The Rimini Street survey, of 148 professionals in IT finance and procurement professionals (C-suite to management levels), estimated the average cost of moving to S/4 Hana at $34m.

Rimini Street CEO Seth Ravin said: “With SAP’s expensive, time-consuming and resource-intensive forced migration to its S/4 Hana product, SAP 4.x and ECC licensees have two choices – stay on SAP’s vendor-dictated roadmap and continue to invest in undesired, forced upgrades, or choose a business-driven roadmap designed specifically around their business objectives.”

Document licensing ambiguity

While SAP clearly wants people to migrate to its cloud platforms, it has also introduced a new type of licensing, recognising the need for businesses to connect SAP to other business applications indirectly. The company’s Digital Access Adoption Program is intended to clarify (and reduce costs for) its indirect access licensing.

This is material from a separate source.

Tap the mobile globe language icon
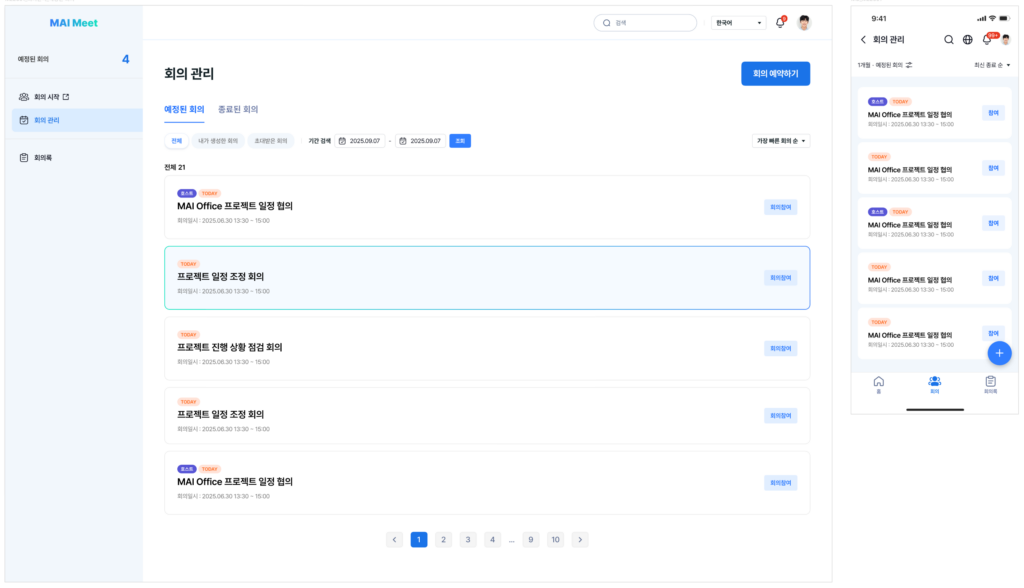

However, Robin Fry, a solicitor and legal director of Cerno Professional Services, which specialises in audit defence and strategic licence optimisation, believes the wording SAP uses is unclear, which could open up businesses to the risk of being hit with a software audit and being found to be under-licensed.

“It is not what SAP says or intends or does that is relevant – it is only what the SAP licensing document states,” said Fry. “If there is ambiguity, then, as in the Diageo case, a business that thinks it is fully licensed but has a different interpretation imposed on it by SAP, can come unstuck.”

In 2019, the High Court ruled that Diageo’s use of third-party access to SAP software was outside the terms of its contract with the ERP provider, and ordered it to pay SAP £54m in licence fees.

Following a number of cases involving indirect access from third-party systems to the SAP system, SAP eventually updated its licensing with a new digital access licence in 2018. This effectively counted licences based on document creation, as in when a new SAP document is written to the SAP system.

In theory, reading documents is covered by document-based licensing, but as Fry warned in a recent Computer Weekly article, the definition of what actually constitutes a document is ambiguous. “The SAP terms state that consumers or constituents do not require named user licences, but this is then countermanded by an ‘unless otherwise set forth herein’,” he said.

“One would expect the document licensing metric to clarify the licensing exposure in a business-to-consumer-based organisation. But there are a number of types of document not covered by the document licence metric and are therefore not licensable on this basis.”

Fry recommended that organisations address these discrepancies by getting clarification in writing from their SAP account manager as to what is covered by document licensing within their organisation.

However, it is highly likely that the SAP account team will want to cover more than licensing. In the company’s first-quarter 2019 earnings call, SAP CFO Luca Mucic said: “We started the year with strong growth and better-than-expected improvement in cloud gross margins and operating margins. Bill [McDermott] and I have highlighted the tremendous progress already made on the migration to a highly standardised, cost-effective converged platform on Hana.

“We therefore confidently introduced higher margin ambitions – both a new 75% cloud gross margin target by 2023 and an average of one percentage point of operating margin improvement over the next five years, totaling 500 basis points through 2023.”

The move to the cloud is core to SAP’s growth plans, so any conversation with an SAP account manager about document licensing may well be influenced by any decision to buy additional Hana or cloud services from SAP.